The mansion has been home to many famous governors, including Sam Houston, Ann Richards, and George W. Bush. It has also been the site of numerous state events, such as the annual Governor’s Ball. The mansion is open for tours, and visitors can explore the grand ballroom, library, and other rooms. The mansion also serves as a museum, with artifacts and exhibits that tell the story of Texas’ history. The Texas Governor Mansion is a must-see destination whether you’re a history buff or just looking for a unique experience.

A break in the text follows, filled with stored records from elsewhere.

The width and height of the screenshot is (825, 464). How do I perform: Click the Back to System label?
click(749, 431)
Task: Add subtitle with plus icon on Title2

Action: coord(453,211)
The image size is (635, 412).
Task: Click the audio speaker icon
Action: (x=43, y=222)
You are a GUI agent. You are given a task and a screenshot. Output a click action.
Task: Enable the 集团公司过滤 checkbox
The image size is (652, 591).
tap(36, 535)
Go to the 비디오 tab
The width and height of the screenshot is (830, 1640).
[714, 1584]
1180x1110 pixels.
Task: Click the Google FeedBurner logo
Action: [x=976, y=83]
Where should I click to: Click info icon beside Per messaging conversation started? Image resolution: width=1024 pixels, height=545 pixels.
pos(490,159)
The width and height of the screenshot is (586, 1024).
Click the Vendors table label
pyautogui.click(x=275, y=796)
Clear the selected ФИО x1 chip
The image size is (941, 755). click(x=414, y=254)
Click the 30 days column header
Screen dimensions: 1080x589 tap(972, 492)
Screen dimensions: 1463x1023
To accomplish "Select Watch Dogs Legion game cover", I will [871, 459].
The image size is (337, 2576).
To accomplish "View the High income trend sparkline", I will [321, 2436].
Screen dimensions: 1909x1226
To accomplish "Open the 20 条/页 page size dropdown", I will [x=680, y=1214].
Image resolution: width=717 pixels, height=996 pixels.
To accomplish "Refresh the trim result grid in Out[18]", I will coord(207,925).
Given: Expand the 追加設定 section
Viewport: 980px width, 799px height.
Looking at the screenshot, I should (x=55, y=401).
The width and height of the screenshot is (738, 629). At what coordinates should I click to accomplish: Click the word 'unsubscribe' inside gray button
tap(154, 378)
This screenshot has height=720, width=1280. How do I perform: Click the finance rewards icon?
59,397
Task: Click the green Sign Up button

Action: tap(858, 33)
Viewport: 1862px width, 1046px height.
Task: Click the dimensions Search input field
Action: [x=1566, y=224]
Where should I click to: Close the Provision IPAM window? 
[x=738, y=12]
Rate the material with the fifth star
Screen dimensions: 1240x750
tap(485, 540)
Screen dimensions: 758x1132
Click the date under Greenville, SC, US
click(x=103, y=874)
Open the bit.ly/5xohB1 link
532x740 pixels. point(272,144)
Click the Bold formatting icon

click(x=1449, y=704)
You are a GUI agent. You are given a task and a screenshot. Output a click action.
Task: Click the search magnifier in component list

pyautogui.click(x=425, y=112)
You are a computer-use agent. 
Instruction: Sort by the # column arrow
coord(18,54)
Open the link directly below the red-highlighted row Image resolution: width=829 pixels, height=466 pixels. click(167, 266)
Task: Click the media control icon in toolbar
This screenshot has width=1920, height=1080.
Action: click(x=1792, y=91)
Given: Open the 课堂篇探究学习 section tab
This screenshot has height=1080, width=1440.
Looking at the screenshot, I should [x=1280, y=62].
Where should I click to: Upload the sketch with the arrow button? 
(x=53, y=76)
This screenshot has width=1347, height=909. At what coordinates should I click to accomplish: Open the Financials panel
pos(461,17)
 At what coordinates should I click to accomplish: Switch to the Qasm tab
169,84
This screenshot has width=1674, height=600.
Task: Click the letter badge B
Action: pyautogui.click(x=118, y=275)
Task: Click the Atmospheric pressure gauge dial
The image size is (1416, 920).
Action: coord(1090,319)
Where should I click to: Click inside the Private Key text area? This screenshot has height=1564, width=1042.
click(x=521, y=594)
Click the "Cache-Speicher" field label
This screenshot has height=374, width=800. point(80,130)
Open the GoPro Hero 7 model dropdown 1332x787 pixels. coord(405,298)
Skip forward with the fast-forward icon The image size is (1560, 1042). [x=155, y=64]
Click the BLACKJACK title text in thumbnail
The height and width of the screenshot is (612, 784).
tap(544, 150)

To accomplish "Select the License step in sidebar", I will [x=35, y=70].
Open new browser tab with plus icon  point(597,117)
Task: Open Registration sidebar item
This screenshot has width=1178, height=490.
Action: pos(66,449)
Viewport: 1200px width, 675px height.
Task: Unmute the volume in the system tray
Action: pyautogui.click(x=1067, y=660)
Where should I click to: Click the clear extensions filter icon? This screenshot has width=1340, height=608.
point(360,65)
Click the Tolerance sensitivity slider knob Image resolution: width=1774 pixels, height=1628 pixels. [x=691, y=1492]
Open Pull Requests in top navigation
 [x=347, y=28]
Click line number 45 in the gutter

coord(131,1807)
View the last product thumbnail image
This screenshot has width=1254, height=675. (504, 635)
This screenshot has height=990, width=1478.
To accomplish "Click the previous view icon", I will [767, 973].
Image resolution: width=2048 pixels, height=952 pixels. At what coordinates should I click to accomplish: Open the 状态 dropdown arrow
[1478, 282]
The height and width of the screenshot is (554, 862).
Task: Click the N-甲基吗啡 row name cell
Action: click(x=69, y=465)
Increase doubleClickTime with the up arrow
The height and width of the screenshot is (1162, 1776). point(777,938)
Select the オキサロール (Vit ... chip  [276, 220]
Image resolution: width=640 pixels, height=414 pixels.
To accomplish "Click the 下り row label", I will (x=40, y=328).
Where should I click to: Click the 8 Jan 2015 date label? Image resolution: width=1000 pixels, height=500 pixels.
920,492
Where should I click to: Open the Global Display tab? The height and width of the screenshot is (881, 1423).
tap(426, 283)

The Governor’s Mansion was built in 1856 with dignified white columns welcoming all that come. Since 1856, this prestigious historic home has been the official residence of Texas governors and their families. It is the country’s 4th oldest continuously occupied governor’s mansion and the oldest governor’s mansion west of the Mississippi River.

History of the Mansion

The Texas Governor’s Mansion has a long and storied history. It was built in 1856 and served as the home of the Governor of Texas for over 150 years. The mansion was initially built as a private residence for a prominent Texas family but was later donated to the state and became the governor’s official residence.

Governor's Mansion Texas

The mansion has seen many renovations, including a large portico and a grand staircase in the late 19th century. During the Great Depression, the mansion was a shelter for homeless families. In the 1940s, the mansion was extensively renovated and modernized, and it has since become a symbol of Texas history and culture. Today, the mansion is open to the public for tours and is a popular destination for visitors to the state. The Texas Governor’s Mansion is a reminder of the state’s rich history and is a testament to the hard work and dedication of the people of Texas.

Rooms of the Mansion

The Texas Governor Mansion is a stunning example of 19th-century architecture, and its many rooms are a testament to the state’s long and rich history. From the grand entrance hall to the formal dining room, each room is filled with antiques and artwork that evoke the past.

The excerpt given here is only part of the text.